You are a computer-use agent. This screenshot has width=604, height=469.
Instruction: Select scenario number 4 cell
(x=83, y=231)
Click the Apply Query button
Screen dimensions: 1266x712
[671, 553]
- - - -
=== What is asked ===
Convert the data above into a JSON list of strings, with one string per line and no blank lines.

=== Answer for the task ===
[
  "You are a computer-use agent. This screenshot has width=604, height=469.",
  "Instruction: Select scenario number 4 cell",
  "(x=83, y=231)",
  "Click the Apply Query button",
  "Screen dimensions: 1266x712",
  "[671, 553]"
]